### Texto extraído
· · · ·

Por Rodrigo Chanes Marcogni (*) | 19/03/2024 13:33

É conceito bastante comum na análise sociológica a reflexão de que nem sempre a velocidade com que o direito “se movimenta”, seja em termos de atualização legislativa, seja com relação à renovação do entendimento dos tribunais sobre determinado fato, acompanha a velocidade das mudanças sociais.

Há pouco de mais uma década fomos surpreendidos com o surgimento de um novo nicho profissional: o dos influencers e criadores de conteúdo digital.

Pessoas que ou já eram, ou se tornam, figuras públicas e que não raro detêm uma malha de milhões de seguidores em suas redes sociais.

Obviamente que tal exposição, para um público de milhões de pessoas ávidas por dar aquela “espiada” na vida cotidiana de tais figuras, acabou por trazer ao jogo um viés extremamente importante para a retroalimentação desse mercado de rede sociais e influenciadores — o viés econômico.

O alcance direcionado e ao mesmo tempo massificado que detentores de grandes perfis em redes sociais conseguem atingir se tornou na sociedade atual um dos mais, senão o mais, eficaz meio de divulgação de marca e produto, ainda que tal marca e produto possam ser entendidos como a própria persona em questão.

Apenas para termos uma perspectiva daquilo que estamos falando, em números, vejamos a seguir a lista dos dez brasileiros com o maior número de seguidores apenas na rede social Instagram [1]:

1º lugar: Neymar Jr. — 169 milhões de seguidores;

2º lugar: Ronaldinho Gaúcho — 63,3 milhões de seguidores;

3º lugar: Anitta — 59,1 milhões de seguidores;

4º lugar: Whindersson Nunes — 57,2 milhões de seguidores;

5º lugar: Marcelo Vieira Jr. — 51,9 milhões de seguidores;

6º lugar: Tatá Werneck — 51,5 milhões de seguidores;

7º lugar: Gusttavo Lima — 42,5 milhões de seguidores;

8º lugar: Larissa Manoela — 43,6 milhões de seguidores;

9º lugar: Marília Mendonça — 41,9 milhões de seguidores;

10º lugar: Bruna Marquezine — 40 milhões de seguidores.

· · · ·

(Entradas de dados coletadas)
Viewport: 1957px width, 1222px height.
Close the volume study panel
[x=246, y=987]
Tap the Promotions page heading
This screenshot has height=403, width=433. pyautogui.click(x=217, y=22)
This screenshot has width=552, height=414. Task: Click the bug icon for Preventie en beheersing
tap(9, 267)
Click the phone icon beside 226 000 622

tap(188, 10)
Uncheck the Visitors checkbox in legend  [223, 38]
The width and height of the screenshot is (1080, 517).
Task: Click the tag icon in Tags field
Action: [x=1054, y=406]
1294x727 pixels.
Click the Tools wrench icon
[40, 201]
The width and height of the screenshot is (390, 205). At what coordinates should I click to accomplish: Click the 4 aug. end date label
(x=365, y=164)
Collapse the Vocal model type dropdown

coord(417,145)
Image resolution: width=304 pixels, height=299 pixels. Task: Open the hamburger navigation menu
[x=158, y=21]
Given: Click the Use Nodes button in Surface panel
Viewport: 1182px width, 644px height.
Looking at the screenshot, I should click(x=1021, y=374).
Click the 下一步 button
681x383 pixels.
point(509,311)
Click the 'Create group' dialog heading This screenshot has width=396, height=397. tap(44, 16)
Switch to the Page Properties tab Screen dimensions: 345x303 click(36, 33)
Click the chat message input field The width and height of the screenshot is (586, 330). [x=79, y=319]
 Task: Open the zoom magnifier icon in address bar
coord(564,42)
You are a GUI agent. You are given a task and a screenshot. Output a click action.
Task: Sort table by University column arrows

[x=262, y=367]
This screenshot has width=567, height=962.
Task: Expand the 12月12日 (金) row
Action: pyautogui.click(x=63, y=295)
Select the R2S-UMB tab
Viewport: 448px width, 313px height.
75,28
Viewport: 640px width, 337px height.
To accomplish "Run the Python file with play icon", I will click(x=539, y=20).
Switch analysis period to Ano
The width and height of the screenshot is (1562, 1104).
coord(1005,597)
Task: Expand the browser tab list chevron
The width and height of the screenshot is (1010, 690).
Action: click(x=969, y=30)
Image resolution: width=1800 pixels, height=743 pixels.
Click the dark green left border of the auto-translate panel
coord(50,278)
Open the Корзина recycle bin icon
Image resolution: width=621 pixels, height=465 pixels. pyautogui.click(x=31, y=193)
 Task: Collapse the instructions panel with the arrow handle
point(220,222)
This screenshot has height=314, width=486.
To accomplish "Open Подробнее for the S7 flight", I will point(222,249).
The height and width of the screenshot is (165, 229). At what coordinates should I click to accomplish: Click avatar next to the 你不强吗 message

· · · ·

### Instruções do exercício
- a) Segundo o texto sobre influenciadores digitais, que novo nicho profissional surgiu há pouco mais de uma década?
- b) Prossiga o texto sobre influenciadores digitais e o direito a partir do ponto em que ele termina.
Não é preciso consultar o material.

### Respostas do exercício
- a) O dos influencers e criadores de conteúdo digital.

- b)
É inquestionável o poder de alcance que uma conta com mais de 40 milhões de seguidores pode ter.

Além da imagem do influenciador que, em muitos casos, “vende” por si só, há outras redes sociais como o YouTube, por exemplo, onde hoje já podemos considerar que está hospedado o trabalho de uma vida.

Quem se dedica exclusivamente a tal atividade passa horas e horas detido na elaboração de pautas, gravação, edição, administração de perfil, etc. Tudo para que o conteúdo esteja ali, pronto a ser consumido por aqueles que o buscam.

E temos ainda, os famosos publi posts, ou postagens pagas. Ocasião em que o influenciador firma um contrato para a divulgação de um produto ou serviço, em que muitas vezes a remuneração tem uma margem atrelada ao número de views (visualizações).

A morte do influenciador - Para a reflexão proposta neste artigo, a problemática surge quando o influenciador digital falece.

Ora, quando estamos diante de outros bens, mais comuns, uma casa, um carro, não há dúvidas. Os herdeiros daquele que faleceu recebem seus bens na exata proporção em a lei civil determina.

Mas e o conteúdo digital? E a página ou perfil da figura pública falecida? Como ficam?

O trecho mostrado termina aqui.